One month before the stork’s arrival, the girls were sent down on the train to their grandmother’s house on Dupont Circle, accompanied by yet another governess and instructions to be good and mind their manners. Since goodness and manners minding were skills at which Elinor excelled, this was not likely to be a problem, even at Dupont Circle, where there were many precious objects to be careful about and rules to be observed. Indeed, Nellie Patterson was quick to write Alice of her gratitude for the presence of her granddaughters, although mentioning only one of them, Elinor, whose sweetness and amiable deportment were apparently equaled only by her beauty. Seven-year-old Alicia was not unnoticed, however, swiftly becoming the bad child, refusing to heed Mam’selle or any of the domestics or even Grams, not only with hair permanently unbrushed, dirty hands at table, in fact no discernible table manners at all, as her grandmother reported, but also with somewhat criminal or at least delinquent tendencies: using a pillow to toboggan down the broad marble banisters, hiding in the dumbwaiter, assaulting the chandeliers in imaginative ways. Things were no better on returning to Chicago, to the house on Bank Street, which the stork had obviously visited, though perhaps carelessly, depositing baby Josephine in the crib intended for baby Joseph. Predictably Elinor smoothly glided into the charming role of “Little Mother,” earning coos of approval from the real mother, whereas Alicia, not so long ago the reigning “Baby,” descended into tears and tantrums at any, or even at no, provocation. Worse still, she took her new persona to school, the relatively accommodating and progressive Francis Parker School, causing the headmistress to write Mr. and Mrs. Patterson one of those grimly polite and dreadful letters, suggesting that “Miss Alicia” might be better served at “an institution with greater structure” than her own.
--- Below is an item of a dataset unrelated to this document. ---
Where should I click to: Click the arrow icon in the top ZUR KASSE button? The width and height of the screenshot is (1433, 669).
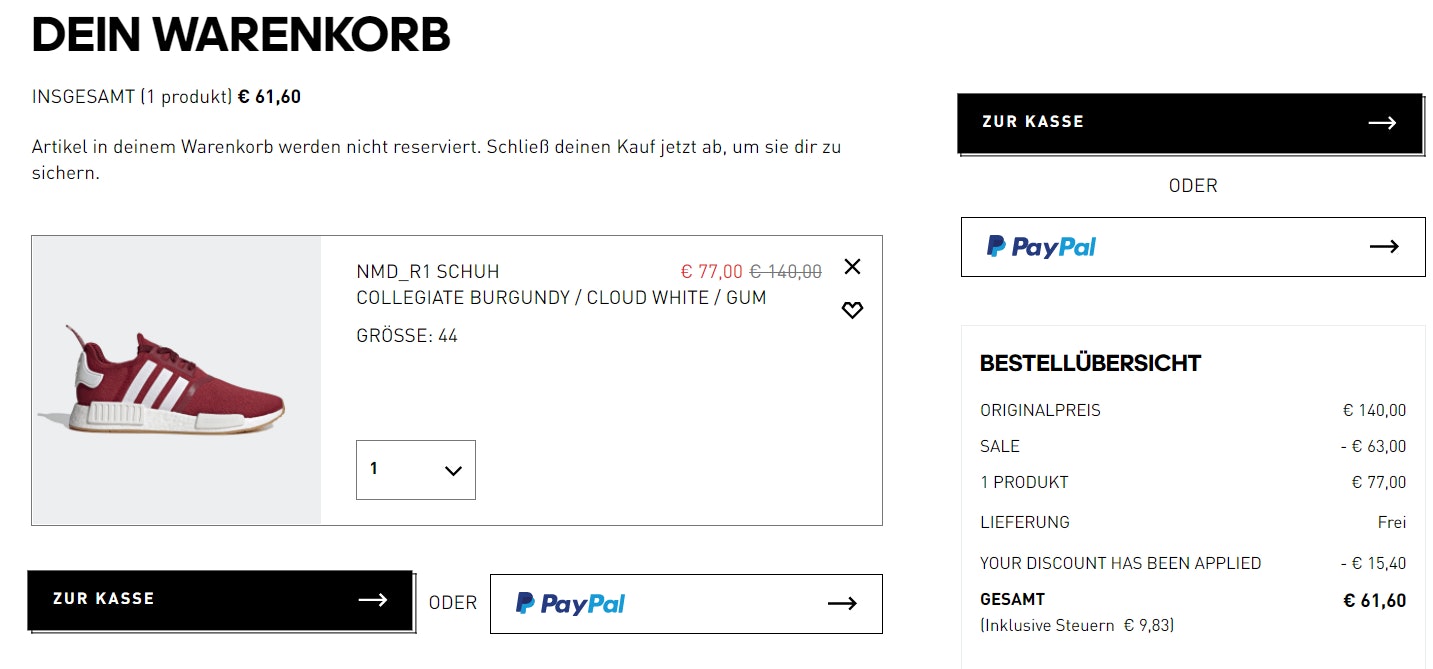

Thus, with the usual inconveniences associated with such rearrangements, and in the middle of the school year, too, late in January 1914, Miss Alicia was transferred from Francis Parker to the more regimented University School on Lakeshore Drive. Roughly one month later, on February 20, with probably less outward signs of disturbance, Patterson himself left, the first in a sequence of departures, bound this time for Houston, Texas, and then on to Veracruz, Mexico. Houston was the assembly point for a U.S. Navy battle squadron as it prepared to attack—on the orders of President Woodrow Wilson—a force of some eighteen hundred Mexican “insurrectionists” who were in fact troops belonging to the sitting Mexican government (of which we disapproved), who currently held the post office and several waterfront warehouses on the Gulf of Mexico at Veracruz. In due course, after the arrival of navy cruisers off the Mexican port, the Mexican soldiers were impressively dislodged from post office as well as warehouses by eight or maybe ten shells, and then by the much-photographed wading ashore of two companies of U.S. Marines; which more or less constituted the Battle of Veracruz, after which a patriotic U.S. Congress handed out a total of fifty-two Congressional Medals of Honor—about half as many as were awarded in all of World War II.

As to why the presence of the Sunday editor of the Chicago Tribune was personally needed at such a faraway adventure, Patterson’s first dispatches to the paper were prefaced with a note from “The Editors,” explaining that their Veracruz correspondent was “a veteran reporter who in his present position as editor of the Sunday department is also leading The Tribune’s pioneering newsreel camera crew in pursuit of motion-picture news opportunities.” It was certainly true enough that Joe Patterson was an early appreciator of film, movies, motion pictures in general, and that the Tribune’s newsreel teams were among the first and best in the business. But there was truth of another kind in baby Josephine’s observations, years later as a grown woman, that “Poppa pretty much walked out the door after learning I wasn’t a boy. It was a time when the roof started to fall in on all of us.”